▸ **Exercise description**:
Rewrite everything from the line containing "You are a GUI" down to the line containing "Task: Click on" in the listing as a JSON list of strings, with one string per line and blank lines omitted.

--- Excerpted data ---

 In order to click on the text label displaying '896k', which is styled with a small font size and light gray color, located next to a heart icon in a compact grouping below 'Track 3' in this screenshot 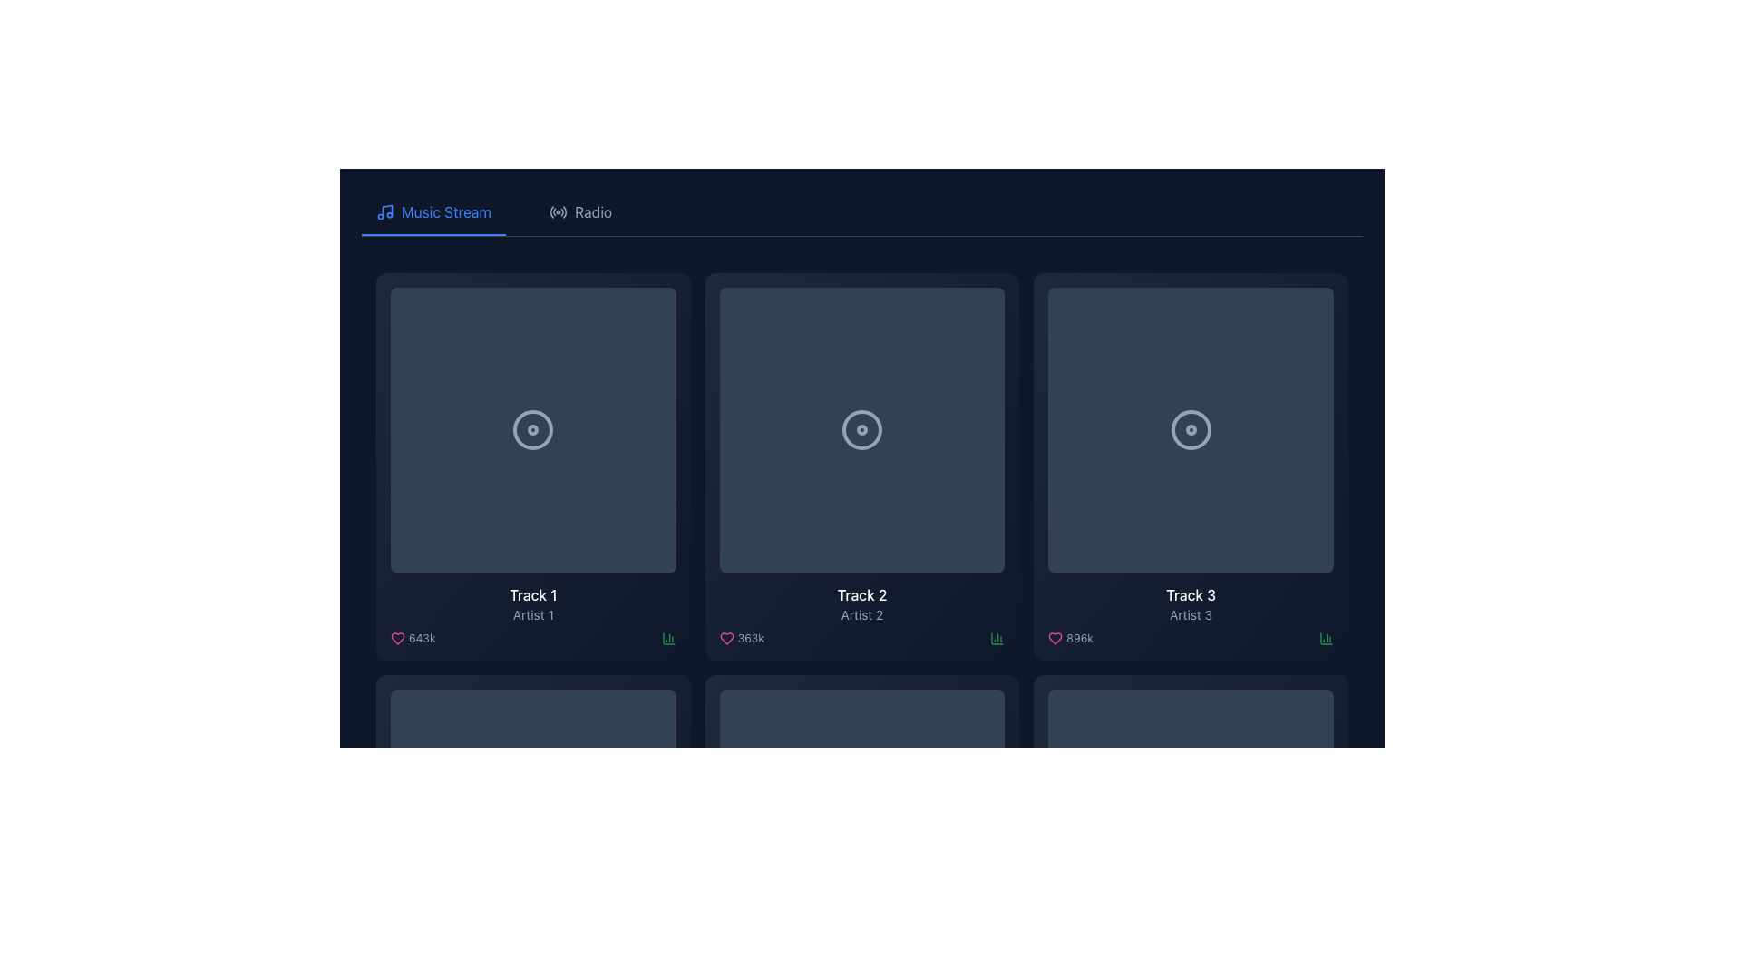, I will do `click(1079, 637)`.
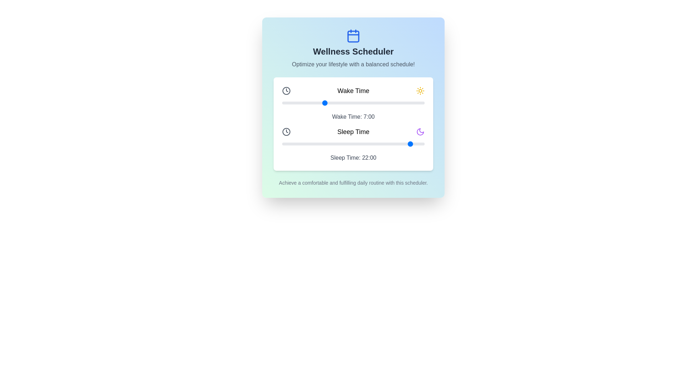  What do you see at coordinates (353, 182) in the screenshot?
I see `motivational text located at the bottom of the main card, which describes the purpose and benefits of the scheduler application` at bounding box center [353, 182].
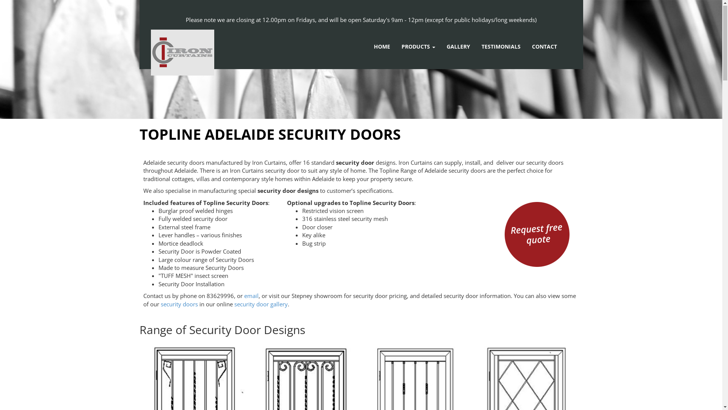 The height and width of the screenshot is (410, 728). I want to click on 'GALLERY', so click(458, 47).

---
--- Excerpted data ---

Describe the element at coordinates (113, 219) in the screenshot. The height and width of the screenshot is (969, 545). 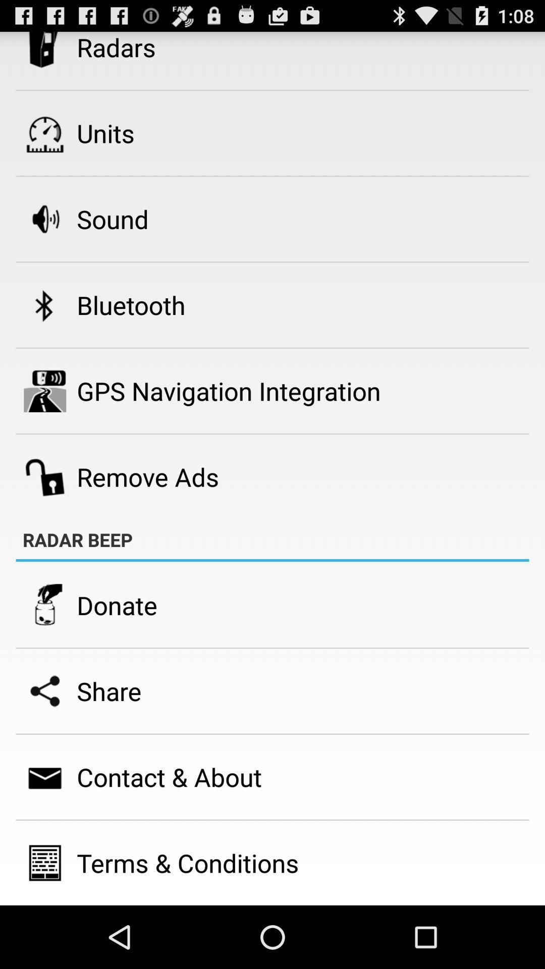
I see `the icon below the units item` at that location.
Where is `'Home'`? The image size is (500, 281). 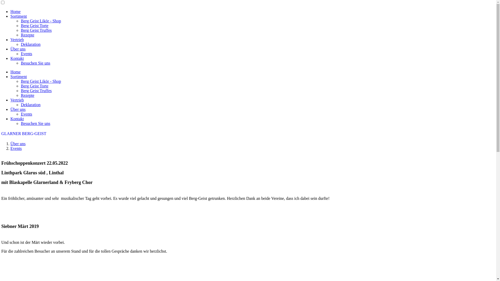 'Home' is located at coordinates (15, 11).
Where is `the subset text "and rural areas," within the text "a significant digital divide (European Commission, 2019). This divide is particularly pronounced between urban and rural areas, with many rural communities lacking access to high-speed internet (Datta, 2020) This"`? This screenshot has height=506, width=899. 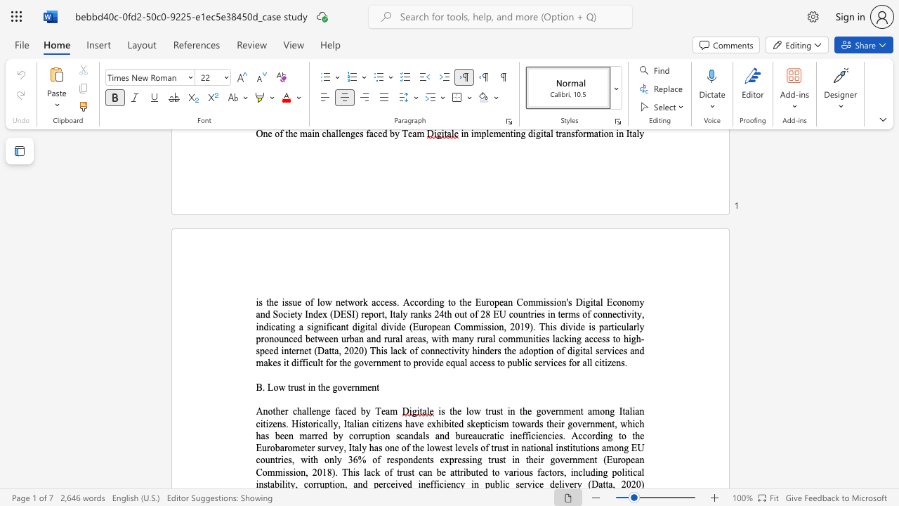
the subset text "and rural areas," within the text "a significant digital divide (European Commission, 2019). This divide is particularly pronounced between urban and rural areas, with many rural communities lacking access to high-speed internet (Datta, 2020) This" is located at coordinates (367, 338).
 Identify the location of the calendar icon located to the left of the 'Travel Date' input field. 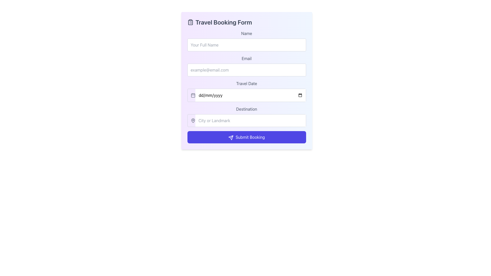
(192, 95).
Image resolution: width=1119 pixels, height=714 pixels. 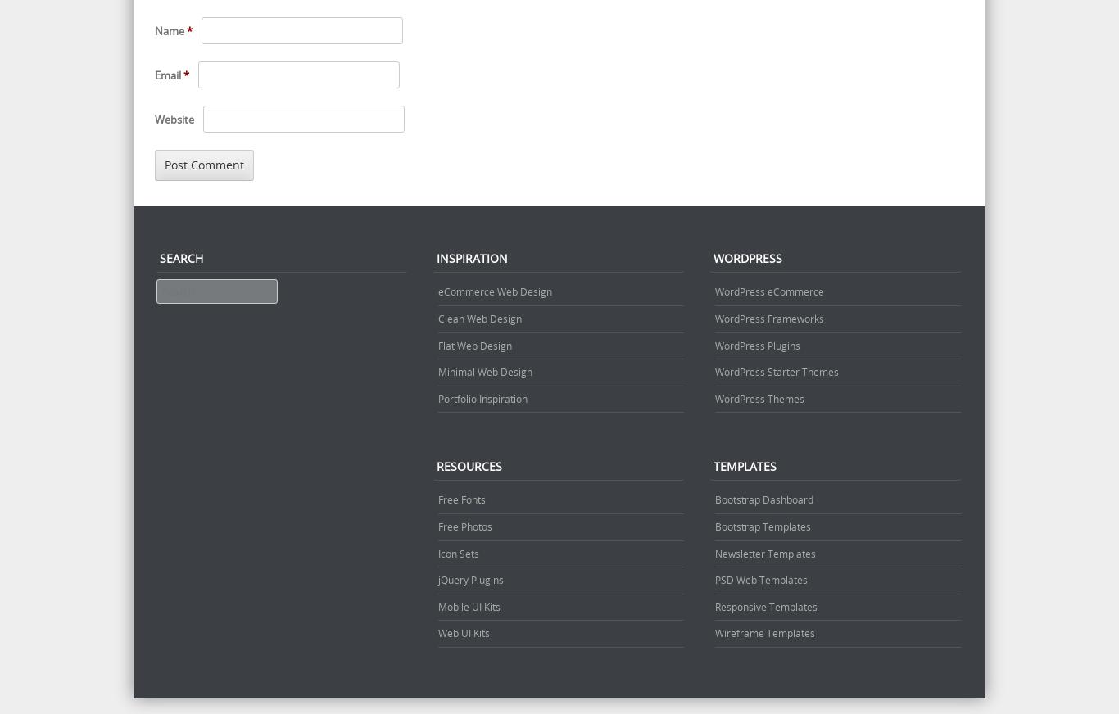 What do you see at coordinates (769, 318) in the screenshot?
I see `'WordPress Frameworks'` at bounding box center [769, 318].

---
--- Excerpted data ---

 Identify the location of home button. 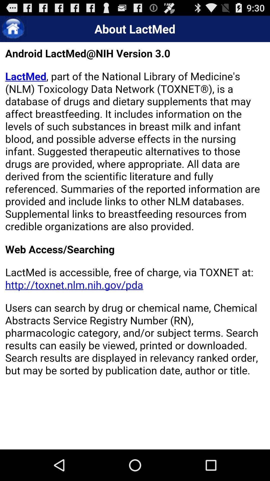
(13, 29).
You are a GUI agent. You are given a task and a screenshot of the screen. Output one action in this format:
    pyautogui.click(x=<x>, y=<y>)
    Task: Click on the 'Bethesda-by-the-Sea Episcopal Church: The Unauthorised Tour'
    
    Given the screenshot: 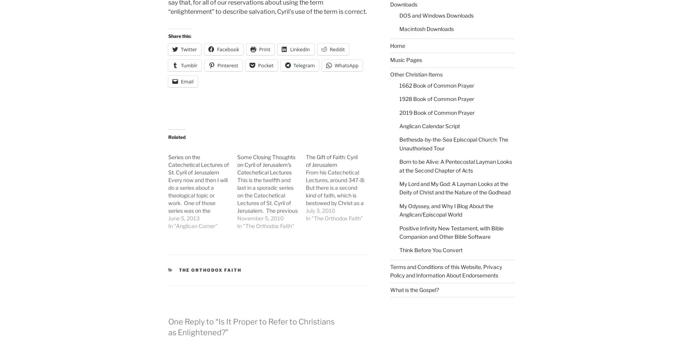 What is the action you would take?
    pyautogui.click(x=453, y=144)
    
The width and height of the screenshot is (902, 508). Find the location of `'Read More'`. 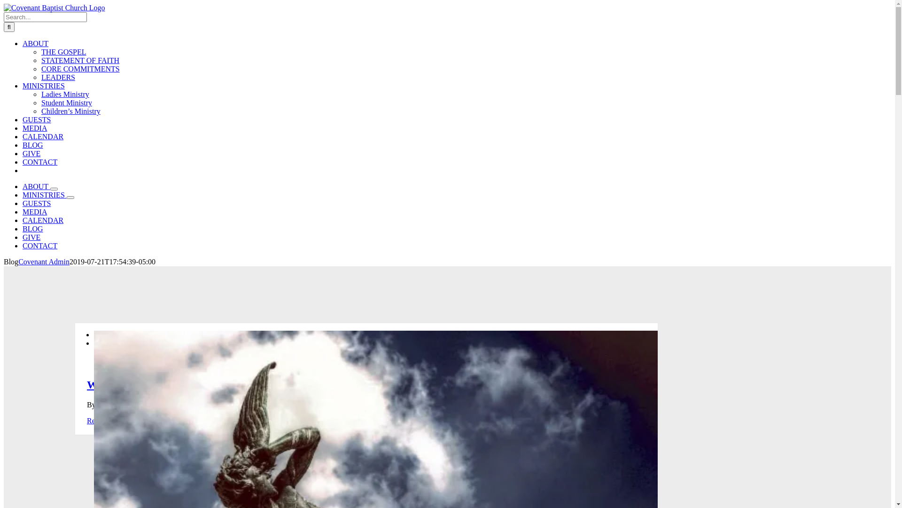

---

▸ **Full solution**:
[
  "You are a GUI agent. You are given a task and a screenshot of the screen. Output one action in this format:",
  "    pyautogui.click(x=<x>, y=<y>)",
  "    Task: Click on the 'Bethesda-by-the-Sea Episcopal Church: The Unauthorised Tour'"
]